UFO: Unlocking Ultra-Efficient Quantized Private Inference with Protocol and Algorithm Co-Optimization
- URL: http://arxiv.org/abs/2602.18758v1
- Date: Sat, 21 Feb 2026 08:45:05 GMT
- Title: UFO: Unlocking Ultra-Efficient Quantized Private Inference with Protocol and Algorithm Co-Optimization
- Authors: Wenxuan Zeng, Chao Yang, Tianshi Xu, Bo Zhang, Changrui Ren, Jin Dong, Meng Li,
- Abstract summary: Private convolutional neural network (CNN) inference suffers from high communication and latency overhead.<n>We propose UFO, a quantized 2PC inference framework that jointly optimize the 2PC protocols and quantization algorithm.<n>With extensive experiments, UFO demonstrates 11.7x, 3.6x, and 6.3x communication reduction with 1.29%, 1.16%, and 1.29% higher accuracy compared to state-of-the-art frameworks SiRNN, COINN, and CoPriv, respectively.
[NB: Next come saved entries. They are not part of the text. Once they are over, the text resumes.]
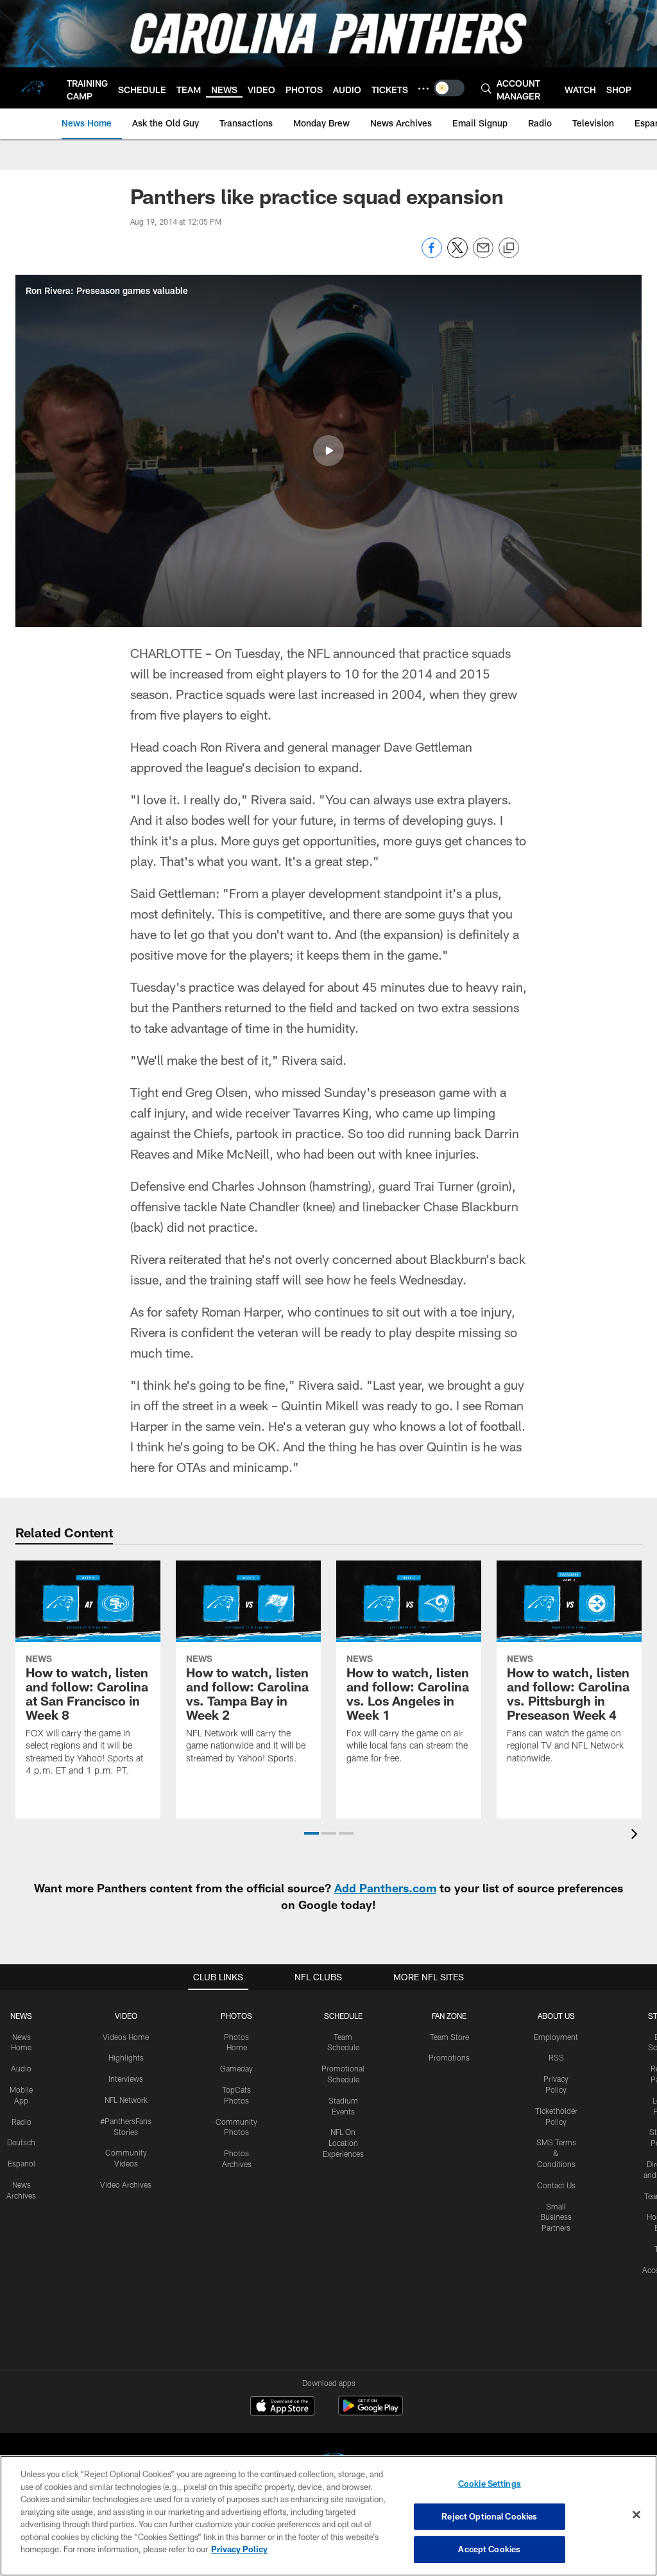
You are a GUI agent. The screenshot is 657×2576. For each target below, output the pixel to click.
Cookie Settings (489, 2483)
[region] (328, 2515)
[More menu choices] (423, 88)
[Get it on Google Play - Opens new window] (370, 2412)
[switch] (449, 88)
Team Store (449, 2036)
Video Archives (125, 2184)
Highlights (126, 2057)
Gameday (236, 2068)
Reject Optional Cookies (489, 2516)
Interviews (125, 2078)
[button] (328, 450)
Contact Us (556, 2185)
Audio (21, 2068)
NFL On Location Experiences (343, 2142)
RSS (556, 2057)
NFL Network (126, 2099)
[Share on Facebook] (432, 254)
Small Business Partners (556, 2217)
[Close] (636, 2515)
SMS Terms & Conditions (556, 2153)
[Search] (486, 88)
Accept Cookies (489, 2549)
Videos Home (126, 2036)
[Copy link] (509, 248)
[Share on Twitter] (457, 254)
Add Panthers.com (385, 1888)
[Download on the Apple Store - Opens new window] (282, 2407)
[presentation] (636, 1835)
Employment (556, 2036)
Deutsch (21, 2142)
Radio (21, 2121)
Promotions (449, 2057)
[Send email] (483, 254)
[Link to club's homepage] (33, 88)
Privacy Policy (239, 2549)
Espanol (21, 2163)
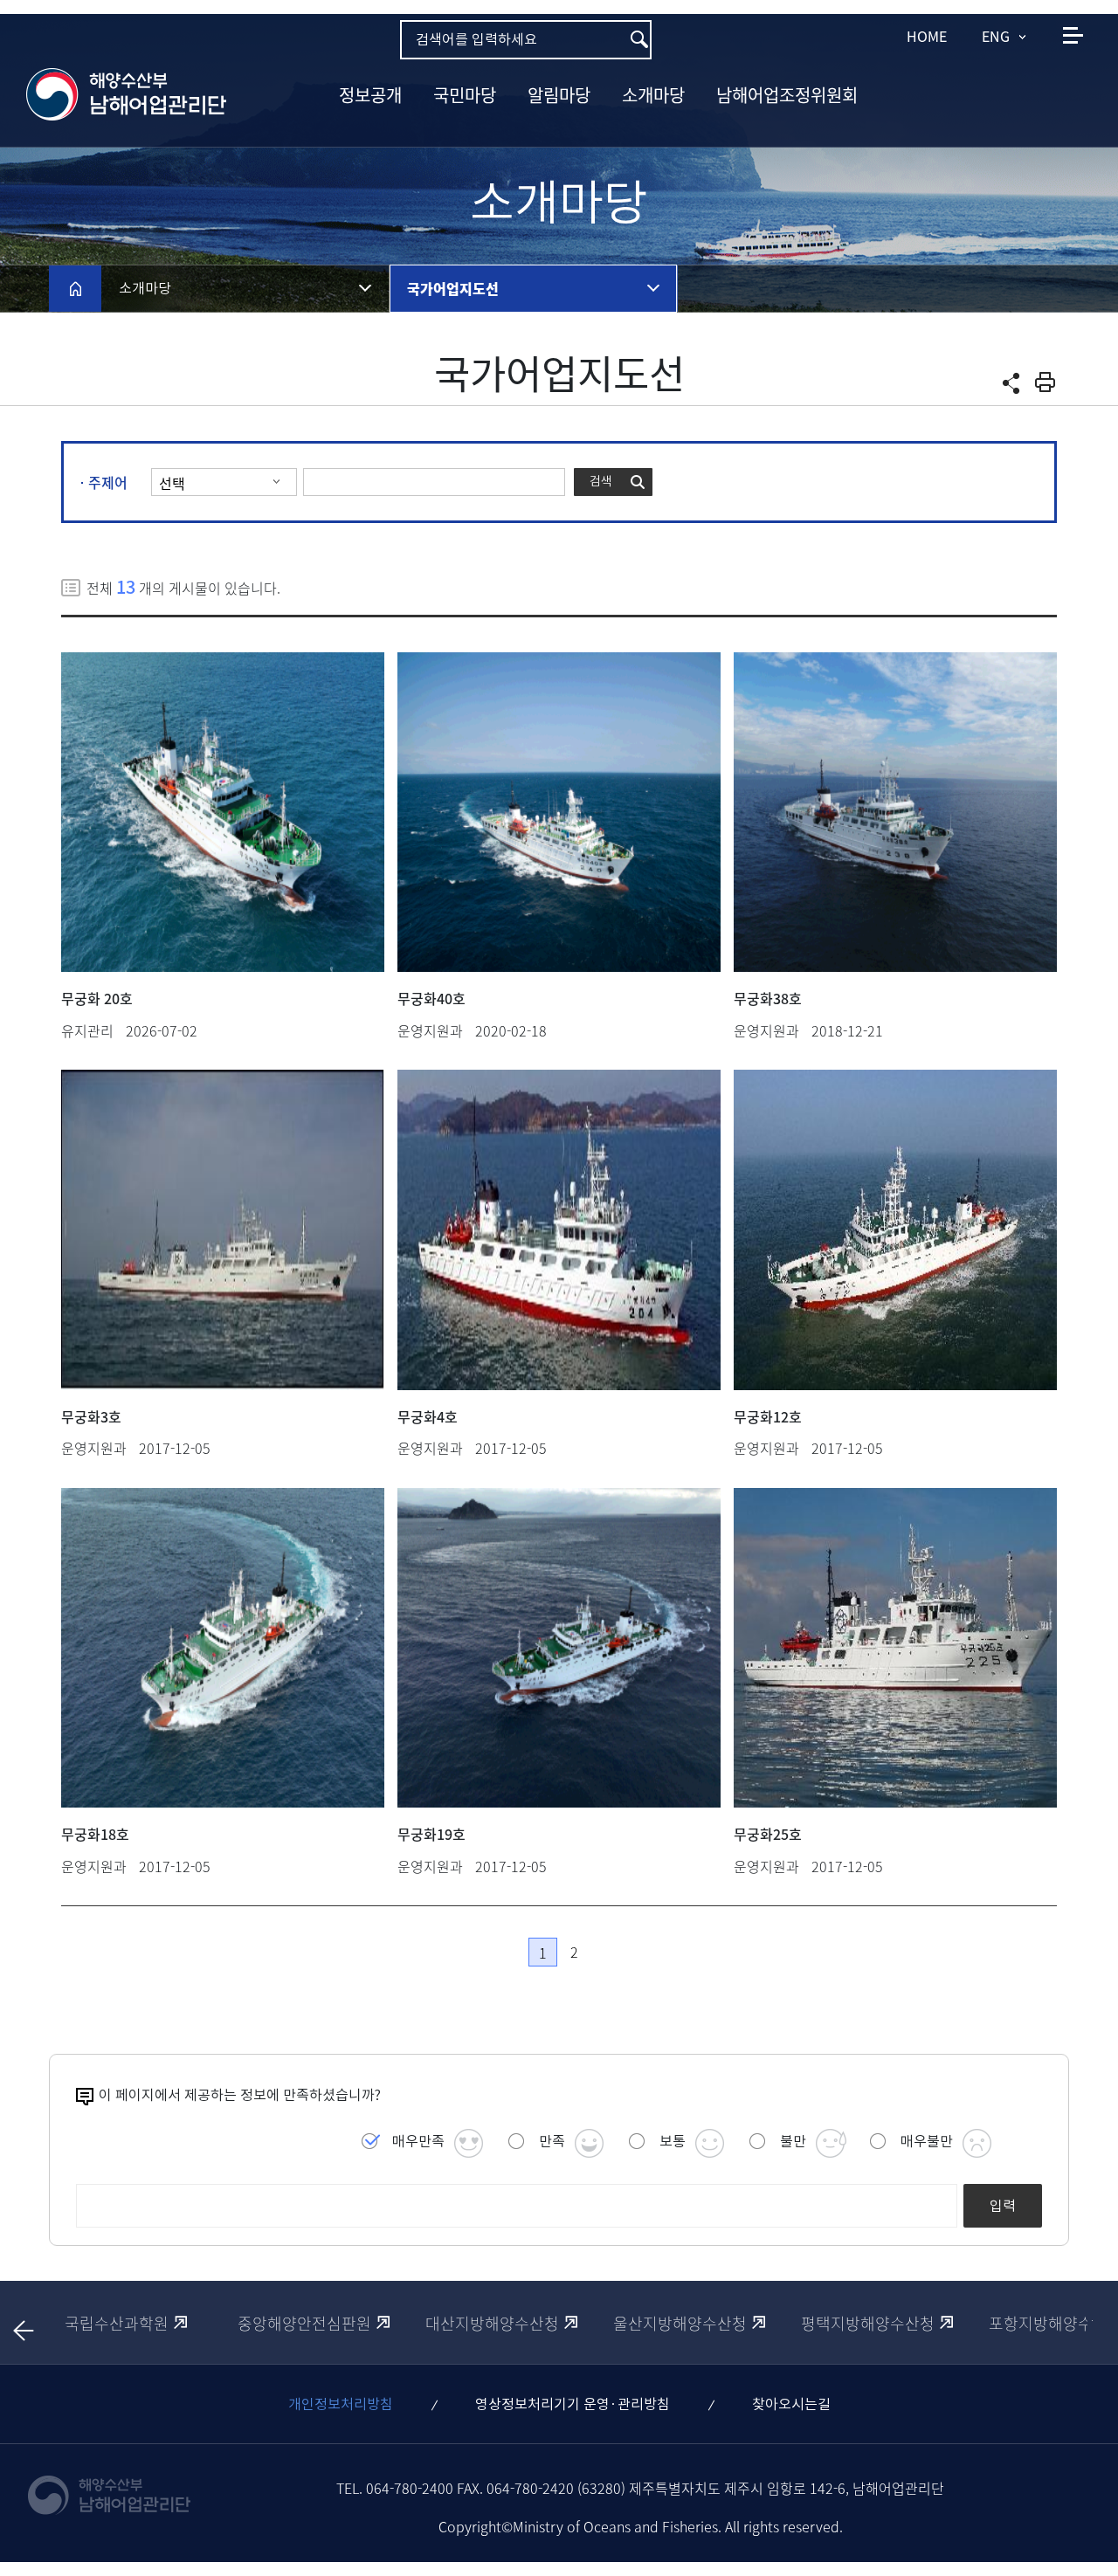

- Score: 10.528544664165127
- License: http://arxiv.org/licenses/nonexclusive-distrib/1.0/
- Abstract: Private convolutional neural network (CNN) inference based on secure two-party computation (2PC) suffers from high communication and latency overhead, especially from convolution layers. In this paper, we propose UFO, a quantized 2PC inference framework that jointly optimizes the 2PC protocols and quantization algorithm. UFO features a novel 2PC protocol that systematically combines the efficient Winograd convolution algorithm with quantization to improve inference efficiency. However, we observe that naively combining quantization and Winograd convolution faces the following challenges: 1) From the inference perspective, Winograd transformations introduce extensive additions and require frequent bit width conversions to avoid inference overflow, leading to non-negligible communication overhead; 2) From the training perspective, Winograd transformations introduce weight outliers that make quantization-aware training (QAT) difficult, resulting in inferior model accuracy. To address these challenges, we co-optimize both protocol and algorithm. 1) At the protocol level, we propose a series of graph-level optimizations for 2PC inference to minimize the communication. 2) At the algorithm level, we develop a mixed-precision QAT algorithm based on layer sensitivity to optimize model accuracy given communication constraints. To accommodate the outliers, we further introduce a 2PC-friendly bit re-weighting algorithm to increase the representation range without explicitly increasing bit widths. With extensive experiments, UFO demonstrates 11.7x, 3.6x, and 6.3x communication reduction with 1.29%, 1.16%, and 1.29% higher accuracy compared to state-of-the-art frameworks SiRNN, COINN, and CoPriv, respectively.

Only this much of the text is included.